Lines before the one containing "Task: Cancel the profile update" are left out; that line and every line after it, through the end of the records, are to be reproduced exactly.

======== Data for this task ========

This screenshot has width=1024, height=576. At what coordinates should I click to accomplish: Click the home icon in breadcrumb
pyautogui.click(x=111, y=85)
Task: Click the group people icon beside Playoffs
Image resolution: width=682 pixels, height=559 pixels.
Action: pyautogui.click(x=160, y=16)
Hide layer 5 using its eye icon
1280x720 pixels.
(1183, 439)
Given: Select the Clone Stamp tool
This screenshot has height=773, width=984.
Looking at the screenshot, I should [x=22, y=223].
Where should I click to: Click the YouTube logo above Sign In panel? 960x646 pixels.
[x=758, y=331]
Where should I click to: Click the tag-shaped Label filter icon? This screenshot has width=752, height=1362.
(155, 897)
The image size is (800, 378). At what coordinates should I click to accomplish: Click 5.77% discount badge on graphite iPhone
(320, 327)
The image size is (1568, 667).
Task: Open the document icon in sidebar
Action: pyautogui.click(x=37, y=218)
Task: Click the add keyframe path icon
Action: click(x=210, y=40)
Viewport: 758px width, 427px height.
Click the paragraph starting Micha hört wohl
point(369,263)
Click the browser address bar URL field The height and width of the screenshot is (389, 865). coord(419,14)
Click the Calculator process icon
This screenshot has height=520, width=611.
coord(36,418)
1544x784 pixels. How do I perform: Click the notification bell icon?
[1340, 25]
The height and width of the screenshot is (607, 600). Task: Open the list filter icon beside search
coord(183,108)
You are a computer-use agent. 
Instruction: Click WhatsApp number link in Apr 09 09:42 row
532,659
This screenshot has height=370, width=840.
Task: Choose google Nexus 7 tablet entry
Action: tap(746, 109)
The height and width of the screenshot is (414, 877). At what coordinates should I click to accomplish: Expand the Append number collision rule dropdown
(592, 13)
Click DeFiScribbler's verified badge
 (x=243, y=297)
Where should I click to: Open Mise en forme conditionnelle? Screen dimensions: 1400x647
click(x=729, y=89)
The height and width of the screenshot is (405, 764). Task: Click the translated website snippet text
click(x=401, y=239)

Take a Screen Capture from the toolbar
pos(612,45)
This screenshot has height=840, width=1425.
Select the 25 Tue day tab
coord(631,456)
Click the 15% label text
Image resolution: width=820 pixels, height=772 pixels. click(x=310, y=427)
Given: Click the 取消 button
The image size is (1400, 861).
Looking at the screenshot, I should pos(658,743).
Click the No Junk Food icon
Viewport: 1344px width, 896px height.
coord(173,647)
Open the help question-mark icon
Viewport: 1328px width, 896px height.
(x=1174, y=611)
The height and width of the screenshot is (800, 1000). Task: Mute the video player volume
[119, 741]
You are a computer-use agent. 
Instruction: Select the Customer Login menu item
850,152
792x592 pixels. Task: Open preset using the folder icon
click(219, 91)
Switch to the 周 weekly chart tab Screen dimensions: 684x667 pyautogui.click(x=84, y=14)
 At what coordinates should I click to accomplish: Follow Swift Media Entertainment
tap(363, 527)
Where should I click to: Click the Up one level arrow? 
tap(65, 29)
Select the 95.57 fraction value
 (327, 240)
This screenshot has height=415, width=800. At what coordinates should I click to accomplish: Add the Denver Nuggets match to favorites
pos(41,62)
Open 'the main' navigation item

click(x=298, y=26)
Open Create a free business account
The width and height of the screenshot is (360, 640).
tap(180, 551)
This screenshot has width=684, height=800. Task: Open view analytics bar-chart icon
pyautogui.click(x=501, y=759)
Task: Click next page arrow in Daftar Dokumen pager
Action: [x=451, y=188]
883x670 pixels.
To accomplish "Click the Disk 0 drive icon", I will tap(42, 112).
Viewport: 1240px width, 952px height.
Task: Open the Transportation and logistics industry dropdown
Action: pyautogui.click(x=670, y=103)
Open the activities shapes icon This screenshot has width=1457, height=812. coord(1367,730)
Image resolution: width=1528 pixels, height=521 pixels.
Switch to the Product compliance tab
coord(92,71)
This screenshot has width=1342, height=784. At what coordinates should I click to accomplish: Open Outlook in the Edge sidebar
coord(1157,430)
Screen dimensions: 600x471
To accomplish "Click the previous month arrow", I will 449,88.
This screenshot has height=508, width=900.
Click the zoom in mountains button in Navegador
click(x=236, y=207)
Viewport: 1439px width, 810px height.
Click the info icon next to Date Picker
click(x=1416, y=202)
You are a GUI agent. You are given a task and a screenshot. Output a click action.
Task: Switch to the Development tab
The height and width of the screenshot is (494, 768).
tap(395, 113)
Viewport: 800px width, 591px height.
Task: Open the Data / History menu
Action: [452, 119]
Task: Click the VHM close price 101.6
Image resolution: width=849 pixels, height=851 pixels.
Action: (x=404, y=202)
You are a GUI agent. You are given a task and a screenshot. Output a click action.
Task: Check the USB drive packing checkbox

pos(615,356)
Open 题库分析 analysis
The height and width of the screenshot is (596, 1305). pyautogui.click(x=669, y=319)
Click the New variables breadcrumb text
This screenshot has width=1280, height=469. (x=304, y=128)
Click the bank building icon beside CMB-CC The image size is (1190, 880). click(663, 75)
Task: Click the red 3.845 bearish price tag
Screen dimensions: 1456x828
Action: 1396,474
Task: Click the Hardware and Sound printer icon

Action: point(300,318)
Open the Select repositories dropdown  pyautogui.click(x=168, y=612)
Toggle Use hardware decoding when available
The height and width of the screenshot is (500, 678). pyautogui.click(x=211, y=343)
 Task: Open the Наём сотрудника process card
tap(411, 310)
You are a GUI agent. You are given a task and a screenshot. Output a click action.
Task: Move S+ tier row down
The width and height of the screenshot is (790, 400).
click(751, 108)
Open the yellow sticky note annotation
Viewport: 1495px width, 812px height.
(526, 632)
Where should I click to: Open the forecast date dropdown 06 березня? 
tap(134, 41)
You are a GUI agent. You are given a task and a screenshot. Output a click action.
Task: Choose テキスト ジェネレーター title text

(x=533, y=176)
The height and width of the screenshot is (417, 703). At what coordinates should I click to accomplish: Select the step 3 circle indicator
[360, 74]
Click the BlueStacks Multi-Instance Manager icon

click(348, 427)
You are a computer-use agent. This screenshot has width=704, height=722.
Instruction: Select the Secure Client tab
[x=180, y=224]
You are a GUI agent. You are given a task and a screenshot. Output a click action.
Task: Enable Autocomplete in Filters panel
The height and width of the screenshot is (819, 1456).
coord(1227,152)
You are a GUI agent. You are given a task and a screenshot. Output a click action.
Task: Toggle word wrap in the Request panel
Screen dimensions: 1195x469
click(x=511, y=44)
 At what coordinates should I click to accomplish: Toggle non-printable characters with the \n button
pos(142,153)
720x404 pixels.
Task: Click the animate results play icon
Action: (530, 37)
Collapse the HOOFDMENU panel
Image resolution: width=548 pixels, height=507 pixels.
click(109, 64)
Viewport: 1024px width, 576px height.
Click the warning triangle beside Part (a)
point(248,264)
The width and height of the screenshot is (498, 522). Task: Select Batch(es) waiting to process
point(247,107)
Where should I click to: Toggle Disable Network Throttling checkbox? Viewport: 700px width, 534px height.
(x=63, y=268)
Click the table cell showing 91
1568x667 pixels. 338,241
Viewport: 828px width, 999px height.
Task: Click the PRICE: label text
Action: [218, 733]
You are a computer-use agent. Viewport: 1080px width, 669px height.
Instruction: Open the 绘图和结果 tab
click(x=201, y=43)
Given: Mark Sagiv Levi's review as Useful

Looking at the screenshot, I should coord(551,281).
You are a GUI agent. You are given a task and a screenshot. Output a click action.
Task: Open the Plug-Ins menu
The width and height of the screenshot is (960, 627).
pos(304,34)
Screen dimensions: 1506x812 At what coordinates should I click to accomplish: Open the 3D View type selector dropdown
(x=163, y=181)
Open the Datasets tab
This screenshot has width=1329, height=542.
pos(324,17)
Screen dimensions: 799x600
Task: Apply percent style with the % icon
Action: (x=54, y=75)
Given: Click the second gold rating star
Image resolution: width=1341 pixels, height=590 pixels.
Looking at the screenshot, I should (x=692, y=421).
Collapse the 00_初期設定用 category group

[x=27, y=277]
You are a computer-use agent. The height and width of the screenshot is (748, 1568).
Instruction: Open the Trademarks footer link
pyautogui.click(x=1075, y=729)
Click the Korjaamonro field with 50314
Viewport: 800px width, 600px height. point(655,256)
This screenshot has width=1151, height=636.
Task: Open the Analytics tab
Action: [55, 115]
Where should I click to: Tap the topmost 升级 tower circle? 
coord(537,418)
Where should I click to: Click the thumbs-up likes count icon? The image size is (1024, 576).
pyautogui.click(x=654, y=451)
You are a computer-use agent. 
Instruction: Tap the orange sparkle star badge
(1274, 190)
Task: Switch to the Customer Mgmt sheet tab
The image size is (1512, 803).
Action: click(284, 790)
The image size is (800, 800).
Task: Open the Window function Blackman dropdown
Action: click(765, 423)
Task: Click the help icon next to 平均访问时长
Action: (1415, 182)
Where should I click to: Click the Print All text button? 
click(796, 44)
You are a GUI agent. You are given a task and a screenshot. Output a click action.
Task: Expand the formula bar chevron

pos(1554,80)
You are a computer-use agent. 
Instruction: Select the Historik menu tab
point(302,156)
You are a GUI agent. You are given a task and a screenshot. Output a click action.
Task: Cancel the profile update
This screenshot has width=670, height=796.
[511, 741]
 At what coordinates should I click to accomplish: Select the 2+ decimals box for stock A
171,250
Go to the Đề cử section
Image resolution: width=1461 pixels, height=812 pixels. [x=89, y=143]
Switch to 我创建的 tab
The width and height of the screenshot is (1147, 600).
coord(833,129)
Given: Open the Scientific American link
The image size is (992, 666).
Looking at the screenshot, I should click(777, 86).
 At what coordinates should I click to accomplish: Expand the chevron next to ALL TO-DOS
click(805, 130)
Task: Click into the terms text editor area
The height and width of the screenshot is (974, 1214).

========

# Expected output
Task: Cancel the profile update
This screenshot has width=670, height=796.
[511, 741]
 At what coordinates should I click to accomplish: Select the 2+ decimals box for stock A
171,250
Go to the Đề cử section
Image resolution: width=1461 pixels, height=812 pixels. [x=89, y=143]
Switch to 我创建的 tab
The width and height of the screenshot is (1147, 600).
coord(833,129)
Given: Open the Scientific American link
The image size is (992, 666).
Looking at the screenshot, I should click(777, 86).
 At what coordinates should I click to accomplish: Expand the chevron next to ALL TO-DOS
click(805, 130)
Task: Click into the terms text editor area
The height and width of the screenshot is (974, 1214).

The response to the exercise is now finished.